On 26/04/2012 2:23 AM, joeu2004 wrote:
wrote:
I would like help allocating a Dollar value over different
tax years. To explain, my (Australian) tax years are 01/07
(1st July) - 30/06 (30th June) etc.

[....]
In other words, look up the start date and then the end date,
and if the end date is in the same tax year as the start date,
100% goes to this year.
Otherwise, allocate only some to the current tax year and in
the next cell, repeat... if the start date was in the previous
tax year, only calculate what is due to the current tax year
My variable a
c9 = start date
D10 = finish date
AA9 = income received
AE3 = 01/07/2010 (start date of a tax year)
AE4 = 30/06/2011 (end of that tax year)
AF3 = 01/07/2011 (start of next tax year)
AF4 = 30/06/2012 (end of next tax year)
AE10 = where I want to return the $$$ amount to be credited
for the 2010-2011 tax year.
AF10 = amount (if any) to be credited for the 2011-2012 tax
year.


In AE10:
=IF(COUNT(C9,D10,AA9,AE3:AF4)<7,"",
ROUND(AA9*MAX(0,MIN(D10,AE4)-MAX(C9,AE3)+1)/(D10-C9+1),2))

In AF10:
=IF(AE10="","",IF(AND(AE3<=C9,D10<=AF4),ROUND(AA9-AE10,2),
ROUND(AA9*MAX(0,MIN(D10,AF4)-MAX(C9,AF3)+1)/(D10-C9+1),2)))

Explanation....

The COUNT test in AE10 merely ensures that all numbers are filled in.
Caveat: I do not bother to ensure that C9<=D10.

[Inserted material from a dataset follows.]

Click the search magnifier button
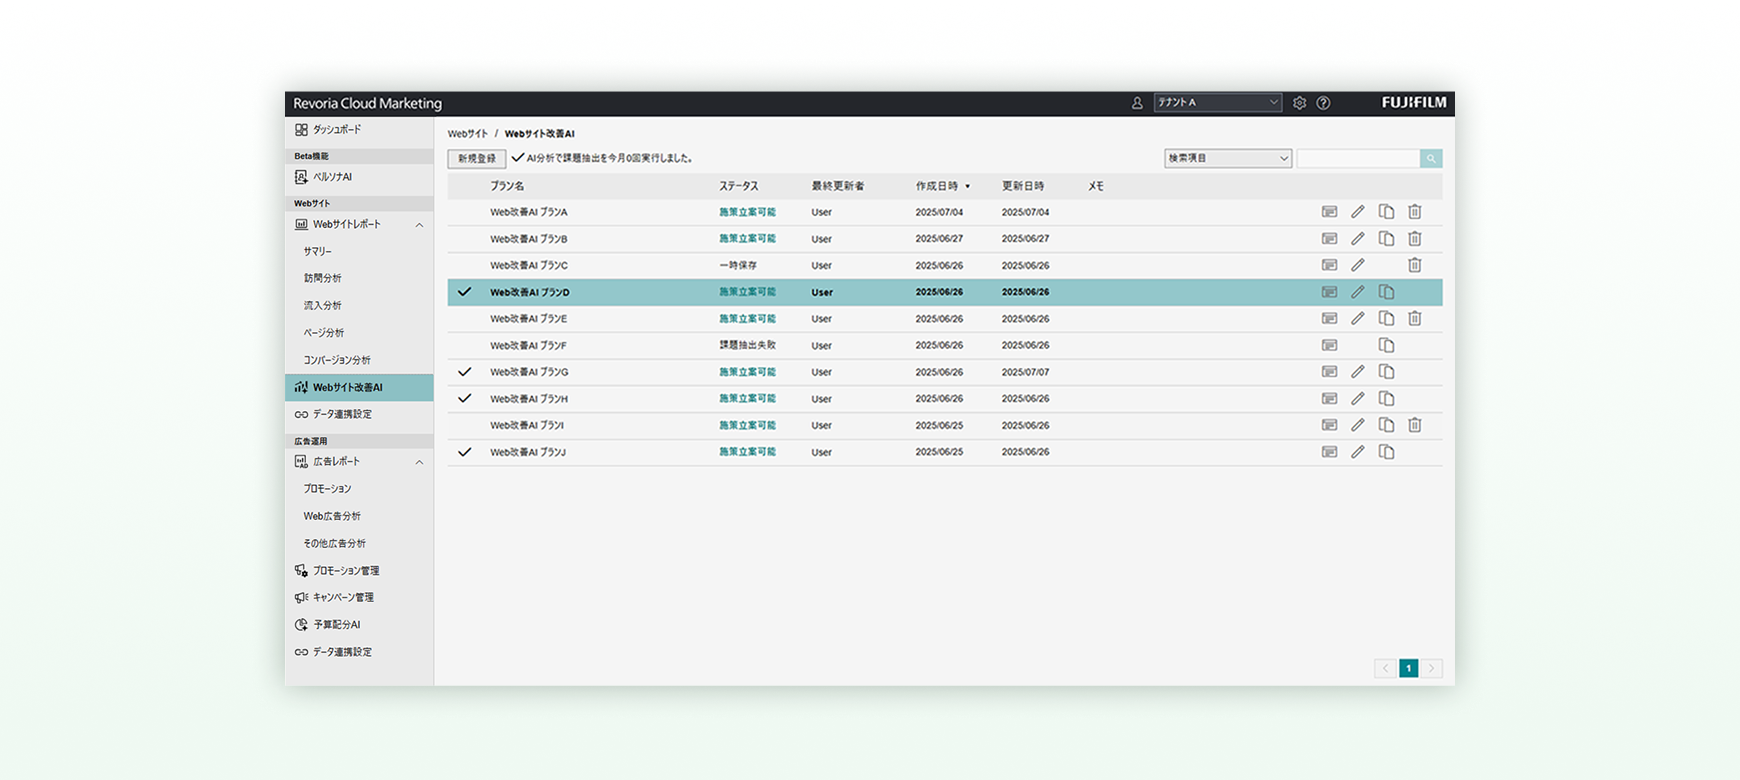The image size is (1740, 780). point(1431,159)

(I use formulas in AE4, AF3 and AF4 to ensure that AE3 to AF4 is a
contiguous 2-year period.)

In AE10, ROUND(AA9*MAX(0,MIN(D10,AE4)-MAX(C9,AE3)+1)/(D10-C9+1),2)
prorates the amount of AA9 to the first tax year (AE3 to AE4), rounded
to the cent.

In AF10, the test AND(AE3<=C9,D10<=AF4) and the calculation
ROUND(AA9-AE10,2) ensures that AE10+AF10 = AA9 exactly when C9 and D10
are wholly contained within the 2 tax years. In other words, it
avoids any round-off error.

(The use of ROUND avoids infinitesimal differences that creep into
calculations due to the way that Excel represents numbers and performs
arithmetic.)

Otherwise, ROUND(AA9*MAX(0,MIN(D10,AF4)-MAX(C9,AF3)+1)/(D10-C9+1),2)
prorates the amount of AA9 to the second tax year (AF3 to AF4).

The use of MAX(0,...) covers the cases when the contract period C9 to
D10 is entirely outside the 2 tax years; that is, D10<AE3 or C9AF4.



joeu2004,

Thank you for a very comprehensive answer.